Il faut « une décision forte » de l’ANSM
Réunie le 29 mars 2011, la CNPV constatait que 23 nouveaux cas de malaise étaient recensés depuis le plan de communication d’octobre 2006. Faute d’une proposition concrète du fabricant, elle se prononçait pour la contre-indication au cours du premier mois de vie. Le dossier est alors transmis à la Commission d’autorisation de mise sur le marché (CAMM).

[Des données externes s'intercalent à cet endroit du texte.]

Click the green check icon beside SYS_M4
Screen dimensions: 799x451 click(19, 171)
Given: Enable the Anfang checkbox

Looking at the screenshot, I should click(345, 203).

Réunie le 26 mai 2011, celle-ci « demande au laboratoire de fournir le plan de gestion et de minimisation des risques déjà demandé, incluant une révision des modalités d’information telles que des mises en garde spécifiques apposées de façon visible sur l’étiquetage du médicament, une notice comprenant des modalités d’information de façon claire et synthétique, et une communication sur le bon usage du médicament ». Toutefois, la CAMM n’a pas statué sur la proposition de la CNPV de contre-indication de l’Uvestérol D au cours du premier mois de vie.
En novembre 2014, de nouvelles formules et présentations d’Uvestérol sont mises à disposition par les laboratoires Crinex, en réponse aux demandes de l’ANSM, notamment en diminuant le volume à administrer en augmentant la concentration de la solution et en modifiant en conséquence les pipettes graduées.
La CNPV a de nouveau examiné le dossier lors de sa réunion du 5 juillet 2016, mais le compte rendu de cette réunion n’a toujours pas été rendu public. Après avoir appris le décès d’un nourrisson à Cochin, les responsables de plusieurs centres régionaux de pharmacovigilance ont demandé la suspension du marché de l’Uvestérol. « Il existe des alternatives. Vu la gravité de la situation, une décision forte de l’ANSM serait la bienvenue », déclare au Monde le professeur Jean-Louis Montastruc, chef du service de pharmacologie médicale et clinique au CHU de Toulouse.